Every year, around this time, I get a sudden onset of nostalgia for community. Perhaps it’s the anticipation of the transition to a non-Swattie-filled environment or the sense of alienation from working for what seems like an eternity on that final paper alone in your room. I begin to miss people even before leaving them, and I wish that I had to gotten to know this or that person. Moreover, as my commencement approaches, the sense of nostalgia is made all the more intense.
When I was a freshman, I organized a spontaneous soapbox (a raised platform for impromptu speech) event in front of Sharples around this time. My flyer read, “Speak whatever is on your mind. No eloquence or preparation necessary.” I was trying to replicate an activity I had experienced in a Peace Studies class when we were were asked to get up on an orange milk crate to speak about whatever was on our mind in Media, PA. As nerve-wracking and bizarre as it was to speak to a stream of strangers, I was amazed by my classmates’ outpouring of otherwise hidden stories of joy, struggle, and passion. By this point, I had secured enough friends to assure me of the desperate need to get to know more people (remember your first meals in Sharples?). But I thought to myself, “Wouldn’t it be great if I could talk to new Swatties and hear their stories?” So I ran around campus posting flyers and reaching out to all the email listservs I could get a hold of to create this opportunity through a soapbox event on campus.
Sometimes I incredulously look back at my optimistic freshman self who had the naïveté to try to single-handedly organize a community event. Besides a handful of brave and valiant friends who volunteered to speak on the soapbox, most rushed by avoiding eye contact or at best, gave sympathetic looks. What was I thinking, expecting Swatties to overcome their reputed “awkwardness” to speak publicly spontaneously? Yet a part of me is nostalgic for my naïve but courageous and hopeful spirit (though I have learned my lesson that one does not plan a community event alone…). I had not realized until then how hard it is to get people to come to events on campus.

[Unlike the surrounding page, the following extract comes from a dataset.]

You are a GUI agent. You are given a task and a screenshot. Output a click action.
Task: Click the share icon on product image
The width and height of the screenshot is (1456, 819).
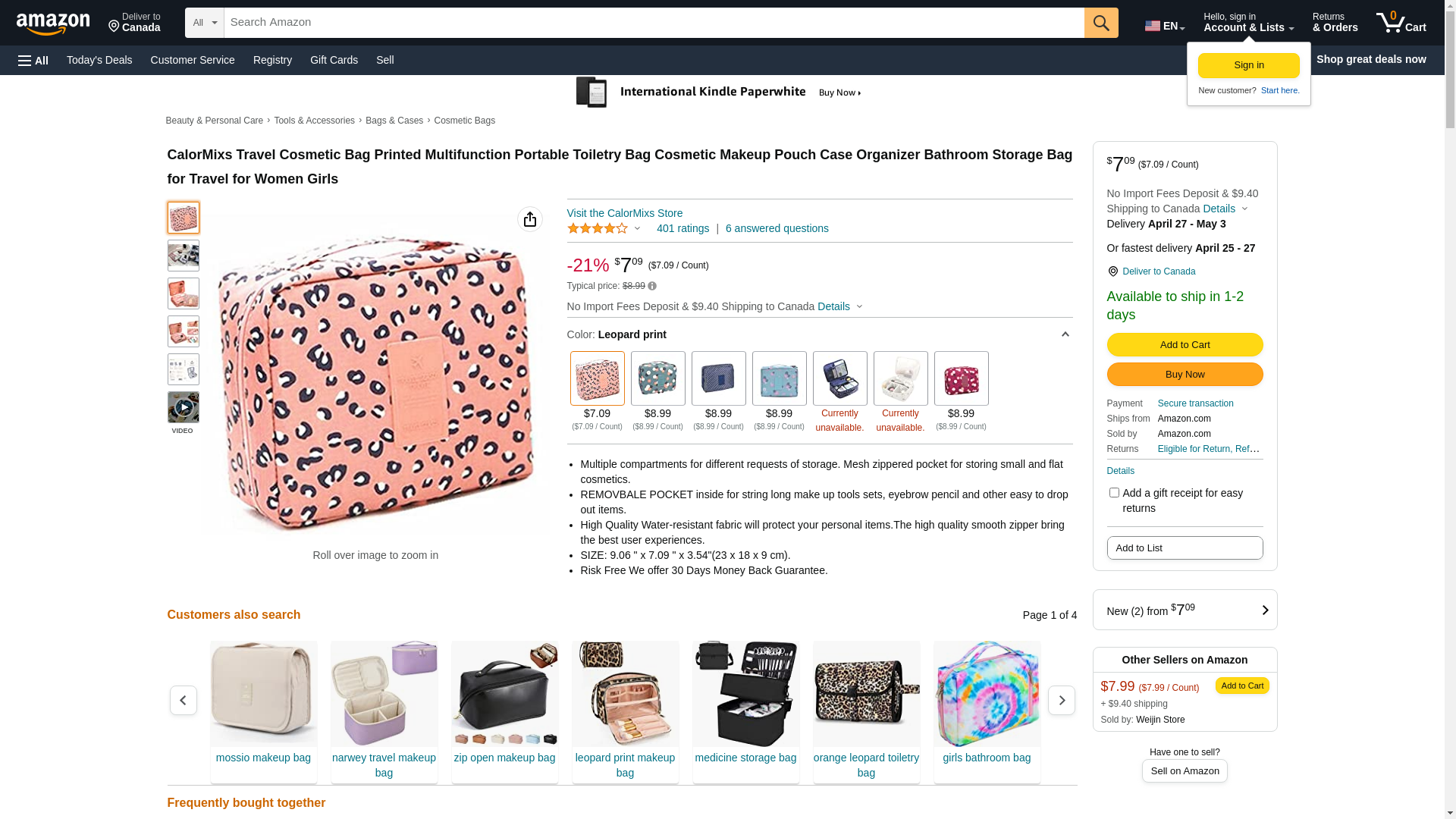530,220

The “community” I was promised when I came to Swarthmore seemed illusive. What kind of community is terrified of making eye contact?
Now, fast forward to the spring of my sophomore year (also infamously termed “the spring of our discontent”). I am running down the hill towards the loudening sounds of the rally happening outside Sharples. I am almost speechless at the sight of a crowd holding hands, chanting, and listening. It is beyond what I could have imagined even during my overly optimistic freshman days planning for the soapbox. But there it was, people taking turns on the mic in front a big crowd of intent listeners. Speaking from their hearts so courageously and generously, the speakers didn’t even need a silly milk crate to prop them up.
My heart patters a little quicker every time I recall these precious few moments when I felt “community.” What does “community” feel like? To me, it is the sense of being heard and listening to others. It is the feeling that that despite our idiosyncrasies, there is somehow a thread that pulls us together. But unfortunately, I feel as though these feelings have emerged for me only in times of crises. Why is it that we are only moved to intentionally create spaces to listen to one another as a larger community when something traumatic happens (e.g. the 5th IC urination incident or Ferguson)? Perhaps it is idealistic to expect a larger sense of community beyond my own little bubbles of friends. Perhaps I should just be content with the small (but amazing) subset of the college community I have come to call friends. But I ache for more.
I ache for a community where I can smile and make eye contact with those I pass by out in the sidewalks. I ache for a community where we are more aware of and supportive of one anothers’ struggles. I ache for a sense of community that reassures me that we will take care of one another. I ache for a community where everyone feels safe.
With only a month left in my time at Swarthmore, I still ache for this sense of community. I do not expect the sense of community to be simply handed to me like the lanyard I was given during orientation. I recognize that it is our responsibility to work towards creating it. And it is this sense of responsibility that I have been a part of an ongoing collective effort to revisit the history of the spring of 2013. The fear of institutional memory loss has pushed many upperclassmen to yet again endure sleepless nights to work to pass on the legacy and try to organize a more intentional community. But must community-building efforts happen at 2 in the morning when the end of the semester is imminent and we fear erasure? Can we create space during the day in our everyday interactions to talk to one another and build a community without fear and trauma being our primary motives for community building?
From having an extended “how are you” conversation to organizing coalitions, I have been touched by many fellow peers and professors who have offered their precious time to listen and support me in spite of all their countless obligations. I do not doubt that Swarthmore is filled with many caring individuals, but I worry whether we create enough opportunities to exercise care for one another and our own selves. Creating a stronger sense of community will entail not only changes on an individual level, but also on an institutional level. Can we create a culture in which we are not so inundated with work that we are afraid to make eye contact? Can we create more opportunities for dialogues (that lead to productive changes) that include diverse voices?
It is with an immense sense of nostalgia and belief in our capacity to become a stronger community that I invite all members of the community to come together for the making of “Our Interwoven Struggles: A Quilt for Collective Liberation” on May 1st, 11AM-3PM in the IC Courtyard.